--- Start of DATA ENTRIES ---

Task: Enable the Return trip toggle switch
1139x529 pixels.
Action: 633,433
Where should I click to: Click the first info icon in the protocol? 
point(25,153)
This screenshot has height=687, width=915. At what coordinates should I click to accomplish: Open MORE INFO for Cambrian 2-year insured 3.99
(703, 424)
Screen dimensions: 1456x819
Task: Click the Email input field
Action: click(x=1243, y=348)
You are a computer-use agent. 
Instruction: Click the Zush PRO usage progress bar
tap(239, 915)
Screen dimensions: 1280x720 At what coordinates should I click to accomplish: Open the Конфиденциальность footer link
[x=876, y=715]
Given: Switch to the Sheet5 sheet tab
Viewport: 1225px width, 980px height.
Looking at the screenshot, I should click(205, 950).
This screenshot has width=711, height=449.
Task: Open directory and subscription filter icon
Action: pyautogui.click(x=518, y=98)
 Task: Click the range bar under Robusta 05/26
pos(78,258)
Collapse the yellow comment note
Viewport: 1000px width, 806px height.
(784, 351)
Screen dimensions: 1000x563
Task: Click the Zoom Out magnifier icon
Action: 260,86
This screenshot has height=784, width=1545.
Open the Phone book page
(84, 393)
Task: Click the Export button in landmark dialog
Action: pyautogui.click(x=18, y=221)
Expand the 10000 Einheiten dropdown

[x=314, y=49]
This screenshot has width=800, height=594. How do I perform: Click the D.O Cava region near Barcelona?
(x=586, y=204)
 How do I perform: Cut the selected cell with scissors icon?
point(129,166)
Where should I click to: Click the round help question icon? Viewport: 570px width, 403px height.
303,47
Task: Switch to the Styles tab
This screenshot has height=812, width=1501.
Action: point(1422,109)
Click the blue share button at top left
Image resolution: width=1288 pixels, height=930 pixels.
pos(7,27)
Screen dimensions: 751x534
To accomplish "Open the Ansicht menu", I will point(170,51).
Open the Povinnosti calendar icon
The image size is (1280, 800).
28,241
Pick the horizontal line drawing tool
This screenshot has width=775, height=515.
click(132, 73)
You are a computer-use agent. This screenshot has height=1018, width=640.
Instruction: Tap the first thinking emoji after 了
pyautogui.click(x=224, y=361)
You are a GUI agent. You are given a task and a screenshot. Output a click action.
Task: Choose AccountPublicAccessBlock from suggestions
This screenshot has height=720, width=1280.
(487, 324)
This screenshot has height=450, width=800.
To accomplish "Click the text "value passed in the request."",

--- End of DATA ENTRIES ---

Copy all of the items above word for word.

**EXERCISE SOLUTION**
Task: Enable the Return trip toggle switch
1139x529 pixels.
Action: 633,433
Where should I click to: Click the first info icon in the protocol? 
point(25,153)
This screenshot has height=687, width=915. At what coordinates should I click to accomplish: Open MORE INFO for Cambrian 2-year insured 3.99
(703, 424)
Screen dimensions: 1456x819
Task: Click the Email input field
Action: click(x=1243, y=348)
You are a computer-use agent. 
Instruction: Click the Zush PRO usage progress bar
tap(239, 915)
Screen dimensions: 1280x720 At what coordinates should I click to accomplish: Open the Конфиденциальность footer link
[x=876, y=715]
Given: Switch to the Sheet5 sheet tab
Viewport: 1225px width, 980px height.
Looking at the screenshot, I should click(205, 950).
This screenshot has width=711, height=449.
Task: Open directory and subscription filter icon
Action: pyautogui.click(x=518, y=98)
 Task: Click the range bar under Robusta 05/26
pos(78,258)
Collapse the yellow comment note
Viewport: 1000px width, 806px height.
(784, 351)
Screen dimensions: 1000x563
Task: Click the Zoom Out magnifier icon
Action: 260,86
This screenshot has height=784, width=1545.
Open the Phone book page
(84, 393)
Task: Click the Export button in landmark dialog
Action: pyautogui.click(x=18, y=221)
Expand the 10000 Einheiten dropdown

[x=314, y=49]
This screenshot has width=800, height=594. How do I perform: Click the D.O Cava region near Barcelona?
(x=586, y=204)
 How do I perform: Cut the selected cell with scissors icon?
point(129,166)
Where should I click to: Click the round help question icon? Viewport: 570px width, 403px height.
303,47
Task: Switch to the Styles tab
This screenshot has height=812, width=1501.
Action: point(1422,109)
Click the blue share button at top left
Image resolution: width=1288 pixels, height=930 pixels.
pos(7,27)
Screen dimensions: 751x534
To accomplish "Open the Ansicht menu", I will point(170,51).
Open the Povinnosti calendar icon
The image size is (1280, 800).
28,241
Pick the horizontal line drawing tool
This screenshot has width=775, height=515.
click(132, 73)
You are a computer-use agent. This screenshot has height=1018, width=640.
Instruction: Tap the first thinking emoji after 了
pyautogui.click(x=224, y=361)
You are a GUI agent. You are given a task and a screenshot. Output a click action.
Task: Choose AccountPublicAccessBlock from suggestions
This screenshot has height=720, width=1280.
(487, 324)
This screenshot has height=450, width=800.
To accomplish "Click the text "value passed in the request."",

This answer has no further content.